Exact transcript, pictures excluded: write out every record below.

**** Records provided ****

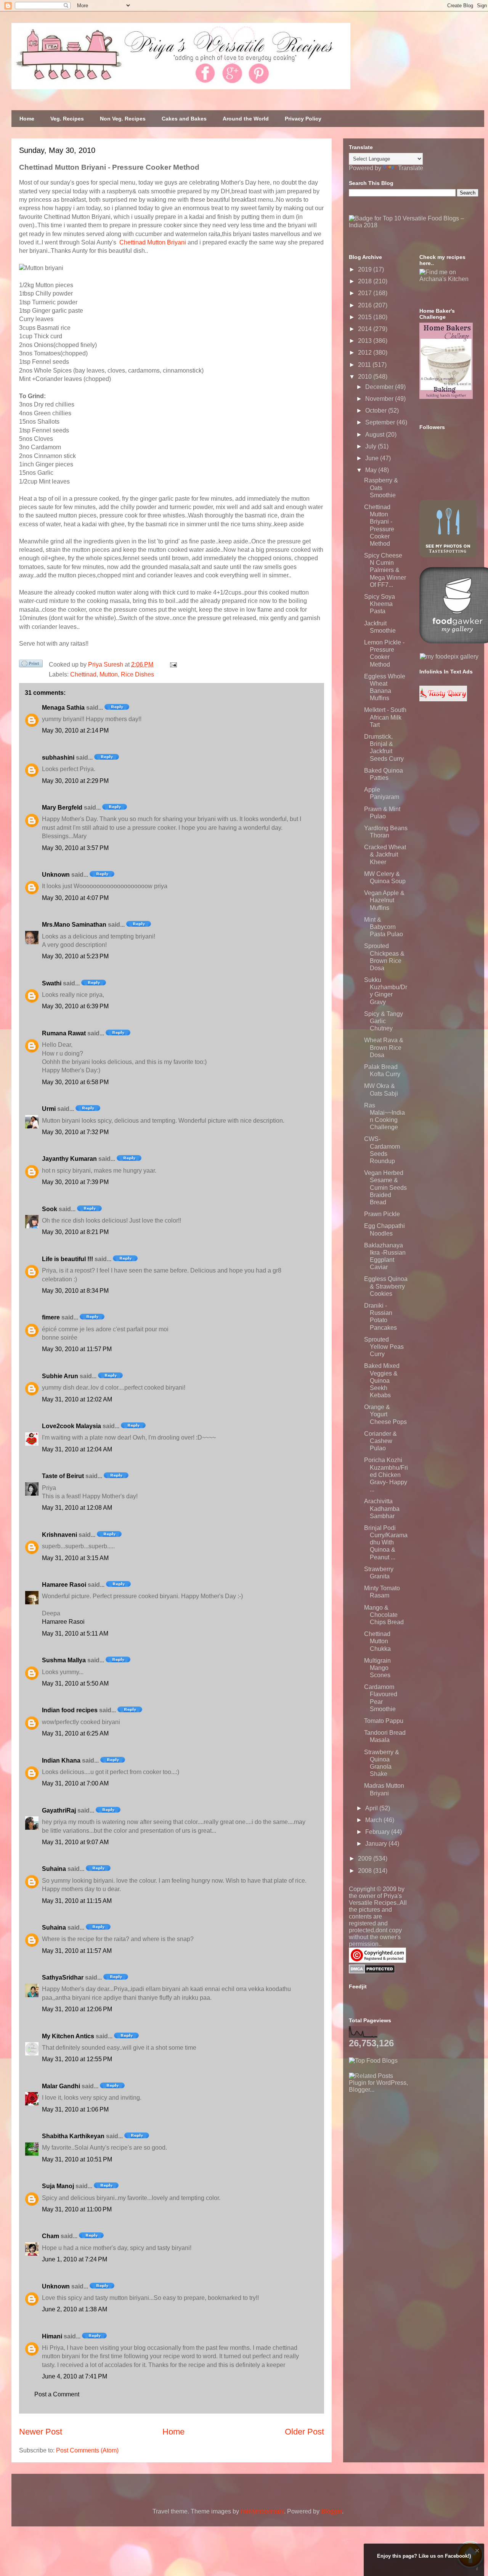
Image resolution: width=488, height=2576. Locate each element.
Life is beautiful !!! (67, 1259)
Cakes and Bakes (184, 119)
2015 (365, 317)
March (374, 1820)
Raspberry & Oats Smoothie (381, 487)
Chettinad (83, 674)
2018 (365, 281)
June (372, 458)
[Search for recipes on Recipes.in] (373, 2060)
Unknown (56, 874)
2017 (365, 293)
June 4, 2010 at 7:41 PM (74, 2376)
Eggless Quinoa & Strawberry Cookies (386, 1286)
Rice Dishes (137, 674)
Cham (50, 2236)
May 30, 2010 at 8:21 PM (75, 1232)
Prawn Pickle (382, 1214)
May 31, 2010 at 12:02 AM (77, 1399)
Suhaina (54, 1869)
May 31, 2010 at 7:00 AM (75, 1783)
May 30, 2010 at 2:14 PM (75, 730)
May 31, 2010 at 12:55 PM (77, 2059)
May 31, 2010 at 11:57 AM (77, 1951)
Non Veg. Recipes (123, 119)
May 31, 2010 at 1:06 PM (75, 2109)
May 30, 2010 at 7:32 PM (75, 1132)
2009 (365, 1858)
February (378, 1832)
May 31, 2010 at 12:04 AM (77, 1449)
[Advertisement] (406, 2141)
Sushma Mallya (64, 1660)
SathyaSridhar (62, 1977)
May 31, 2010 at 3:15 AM (75, 1558)
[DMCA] (372, 1971)
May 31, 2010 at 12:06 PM (77, 2009)
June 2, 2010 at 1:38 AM (74, 2309)
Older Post (304, 2431)
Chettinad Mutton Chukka (377, 1641)
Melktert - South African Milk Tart (385, 717)
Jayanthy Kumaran (69, 1158)
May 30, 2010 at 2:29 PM (75, 781)
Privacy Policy (303, 119)
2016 (365, 305)
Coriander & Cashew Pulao (380, 1440)
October (376, 410)
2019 (365, 269)
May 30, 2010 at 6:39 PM (75, 1006)
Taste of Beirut (63, 1476)
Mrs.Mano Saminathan (74, 924)
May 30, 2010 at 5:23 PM (75, 956)
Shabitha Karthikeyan (73, 2136)
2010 (365, 376)
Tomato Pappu (383, 1721)
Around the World (246, 119)
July (371, 446)
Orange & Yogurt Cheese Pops (385, 1414)
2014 (365, 329)
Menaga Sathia (63, 707)
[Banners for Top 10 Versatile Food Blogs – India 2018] (413, 225)
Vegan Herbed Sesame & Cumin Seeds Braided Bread (385, 1187)
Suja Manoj (58, 2186)
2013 (365, 340)
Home (26, 119)
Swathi (51, 983)
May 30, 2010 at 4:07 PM (75, 898)
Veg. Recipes (67, 119)
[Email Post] (172, 664)
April (372, 1808)
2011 (365, 365)
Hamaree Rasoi (64, 1584)
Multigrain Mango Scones (377, 1667)
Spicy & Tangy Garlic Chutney (383, 1021)
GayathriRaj (59, 1810)
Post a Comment (56, 2394)
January (376, 1843)
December (380, 387)
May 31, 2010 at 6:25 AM (75, 1733)
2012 (365, 352)
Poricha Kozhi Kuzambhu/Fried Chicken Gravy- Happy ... (386, 1475)
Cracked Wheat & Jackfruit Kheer (385, 854)
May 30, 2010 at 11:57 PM (77, 1349)
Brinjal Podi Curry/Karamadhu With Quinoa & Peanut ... (386, 1542)
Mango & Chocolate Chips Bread (384, 1614)
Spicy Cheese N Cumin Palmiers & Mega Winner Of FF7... (385, 570)
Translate (410, 168)
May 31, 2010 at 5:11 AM (75, 1633)
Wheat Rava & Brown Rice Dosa (383, 1047)
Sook (49, 1209)
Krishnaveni (59, 1534)
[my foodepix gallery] (449, 656)
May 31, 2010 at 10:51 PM (77, 2159)
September (380, 422)
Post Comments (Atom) (87, 2450)
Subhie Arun (60, 1376)
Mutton (109, 674)
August (375, 434)
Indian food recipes (70, 1710)
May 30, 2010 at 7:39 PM (75, 1182)
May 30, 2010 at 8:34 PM (75, 1290)
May (371, 470)
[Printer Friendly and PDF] (31, 665)
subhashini (58, 757)
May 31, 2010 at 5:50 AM (75, 1683)
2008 (365, 1870)
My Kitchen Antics (68, 2036)
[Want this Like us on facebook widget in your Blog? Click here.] (477, 2569)
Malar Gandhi (61, 2086)
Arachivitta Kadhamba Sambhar (382, 1508)
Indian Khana (61, 1760)
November (380, 398)
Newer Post (40, 2431)
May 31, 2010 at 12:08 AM (77, 1507)
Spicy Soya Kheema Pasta (379, 603)
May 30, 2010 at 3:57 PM (75, 848)
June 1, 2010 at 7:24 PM (74, 2259)
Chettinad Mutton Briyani (152, 242)
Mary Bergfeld (62, 807)
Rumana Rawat (64, 1033)
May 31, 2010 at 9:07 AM (75, 1842)
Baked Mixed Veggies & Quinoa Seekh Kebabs (382, 1380)
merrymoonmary (262, 2511)
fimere (51, 1317)
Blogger (331, 2511)
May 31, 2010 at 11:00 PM (77, 2209)
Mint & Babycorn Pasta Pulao (383, 926)
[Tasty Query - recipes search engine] (443, 699)
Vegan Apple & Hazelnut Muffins (384, 900)
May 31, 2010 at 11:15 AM (77, 1901)
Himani (52, 2336)
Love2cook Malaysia (71, 1426)
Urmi (49, 1109)
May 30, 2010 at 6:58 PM (75, 1082)
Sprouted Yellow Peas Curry (384, 1346)
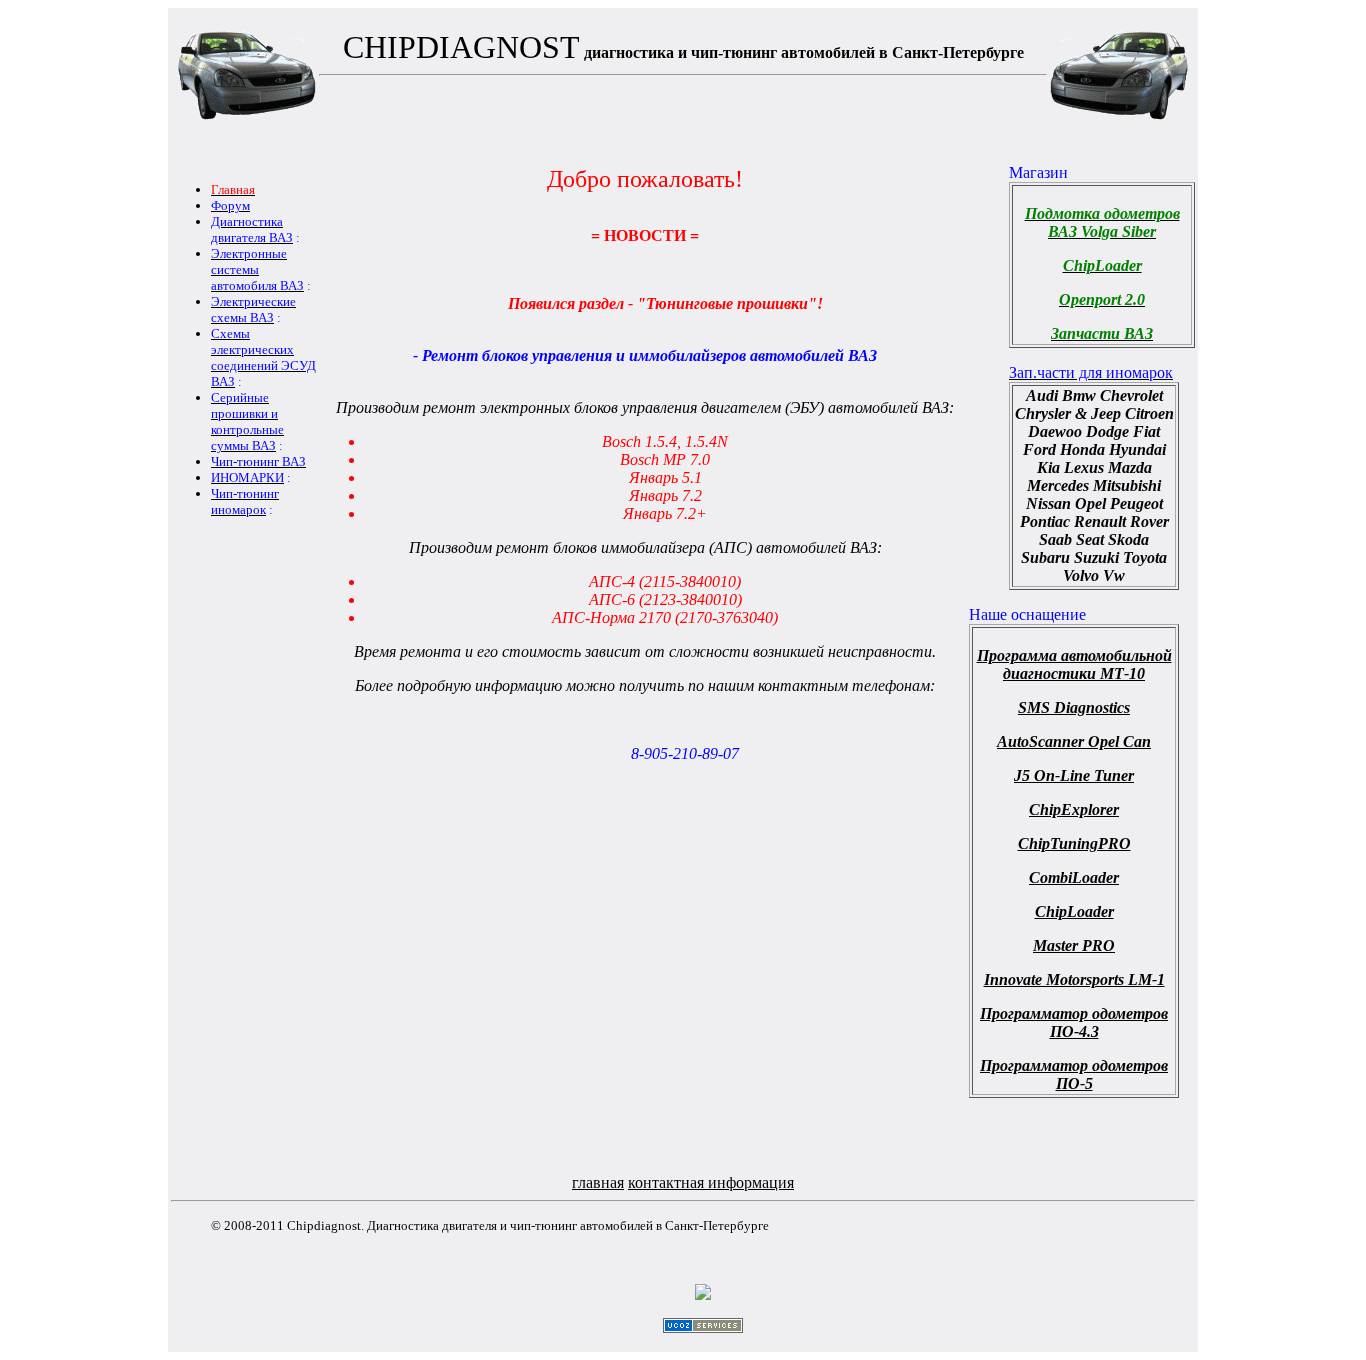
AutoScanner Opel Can (1074, 741)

****

> [Exercise output]
Image resolution: width=488, height=2576. Locate each element.
Life is beautiful !!! (67, 1259)
Cakes and Bakes (184, 119)
2015 (365, 317)
March (374, 1820)
Raspberry & Oats Smoothie (381, 487)
Chettinad (83, 674)
2018 (365, 281)
June (372, 458)
[Search for recipes on Recipes.in] (373, 2060)
Unknown (56, 874)
2017 (365, 293)
June 4, 2010 at 7:41 PM (74, 2376)
Eggless Quinoa & Strawberry Cookies (386, 1286)
Rice Dishes (137, 674)
Cham (50, 2236)
May 30, 2010 at 8:21 PM (75, 1232)
Prawn Pickle (382, 1214)
May 31, 2010 at 12:02 AM (77, 1399)
Suhaina (54, 1869)
May 31, 2010 at 7:00 AM (75, 1783)
May 30, 2010 at 2:14 PM (75, 730)
May 31, 2010 at 12:55 PM (77, 2059)
May 31, 2010 at 11:57 AM (77, 1951)
Non Veg. Recipes (123, 119)
May 31, 2010 at 1:06 PM (75, 2109)
May 30, 2010 at 7:32 PM (75, 1132)
2009 (365, 1858)
February (378, 1832)
May 31, 2010 at 12:04 AM (77, 1449)
[Advertisement] (406, 2141)
Sushma Mallya (64, 1660)
SathyaSridhar (62, 1977)
May 31, 2010 at 3:15 AM (75, 1558)
[DMCA] (372, 1971)
May 31, 2010 at 12:06 PM (77, 2009)
June 2, 2010 at 1:38 AM (74, 2309)
Older Post (304, 2431)
Chettinad Mutton Chukka (377, 1641)
Melktert - South African Milk Tart (385, 717)
Jayanthy Kumaran (69, 1158)
May 30, 2010 at 2:29 PM (75, 781)
Privacy Policy (303, 119)
2016 (365, 305)
Coriander & Cashew Pulao (380, 1440)
October (376, 410)
2019 (365, 269)
May 30, 2010 at 6:39 PM (75, 1006)
Taste of Beirut (63, 1476)
Mrs.Mano Saminathan (74, 924)
May 30, 2010 at 5:23 PM (75, 956)
Shabitha Karthikeyan (73, 2136)
2010 (365, 376)
Tomato Pappu (383, 1721)
Around the World (246, 119)
July (371, 446)
Orange & Yogurt Cheese Pops (385, 1414)
2014 (365, 329)
Menaga Sathia (63, 707)
[Banners for Top 10 Versatile Food Blogs – India 2018] (413, 225)
Vegan Herbed Sesame & Cumin Seeds Braided Bread (385, 1187)
Suja Manoj (58, 2186)
2013 (365, 340)
Home (26, 119)
Swathi (51, 983)
May 30, 2010 at 4:07 PM (75, 898)
Veg. Recipes (67, 119)
[Email Post] (172, 664)
April (372, 1808)
2011 (365, 365)
Hamaree Rasoi (64, 1584)
Multigrain Mango Scones (377, 1667)
Spicy & Tangy Garlic Chutney (383, 1021)
GayathriRaj (59, 1810)
Post a Comment (56, 2394)
January (376, 1843)
December (380, 387)
May 31, 2010 at 6:25 AM (75, 1733)
2012 (365, 352)
Poricha Kozhi Kuzambhu/Fried Chicken Gravy- Happy ... (386, 1475)
Cracked Wheat & Jackfruit Kheer (385, 854)
May 30, 2010 at 11:57 PM (77, 1349)
Brinjal Podi Curry/Karamadhu With Quinoa & Peanut ... (386, 1542)
Mango & Chocolate Chips Bread (384, 1614)
Spicy Cheese N Cumin Palmiers & Mega Winner Of FF7... (385, 570)
Translate (410, 168)
May 31, 2010 at 5:11 AM (75, 1633)
Wheat Rava & Brown Rice Dosa (383, 1047)
Sook (49, 1209)
Krishnaveni (59, 1534)
[my foodepix gallery] (449, 656)
May 31, 2010 at 10:51 PM (77, 2159)
September (380, 422)
Post Comments (Atom) (87, 2450)
Subhie Arun (60, 1376)
Mutton (109, 674)
August (375, 434)
Indian food recipes (70, 1710)
May 30, 2010 at 7:39 PM (75, 1182)
May 30, 2010 at 8:34 PM (75, 1290)
May (371, 470)
[Printer Friendly and PDF] (31, 665)
subhashini (58, 757)
May 31, 2010 at 5:50 AM (75, 1683)
2008 (365, 1870)
My Kitchen Antics (68, 2036)
[Want this Like us on facebook widget in your Blog? Click here.] (477, 2569)
Malar Gandhi (61, 2086)
Arachivitta Kadhamba Sambhar (382, 1508)
Indian Khana (61, 1760)
November (380, 398)
Newer Post (40, 2431)
May 31, 2010 at 12:08 AM (77, 1507)
Spicy Soya Kheema Pasta (379, 603)
May 30, 2010 at 3:57 PM (75, 848)
June 1, 2010 at 7:24 PM (74, 2259)
Chettinad Mutton Briyani (152, 242)
Mary Bergfeld (62, 807)
Rumana Rawat (64, 1033)
May 31, 2010 at 9:07 AM (75, 1842)
Baked Mixed Veggies & Quinoa Seekh Kebabs (382, 1380)
merrymoonmary (262, 2511)
fimere (51, 1317)
Blogger (331, 2511)
May 31, 2010 at 11:00 PM (77, 2209)
Mint & Babycorn Pasta Pulao (383, 926)
[Tasty Query - recipes search engine] (443, 699)
Vegan Apple & Hazelnut Muffins (384, 900)
May 31, 2010 at 11:15 AM (77, 1901)
Himani (52, 2336)
Love2cook Malaysia (71, 1426)
Urmi (49, 1109)
May 30, 2010 at 6:58 PM (75, 1082)
Sprouted Yellow Peas Curry (384, 1346)
AutoScanner Opel Can (1074, 741)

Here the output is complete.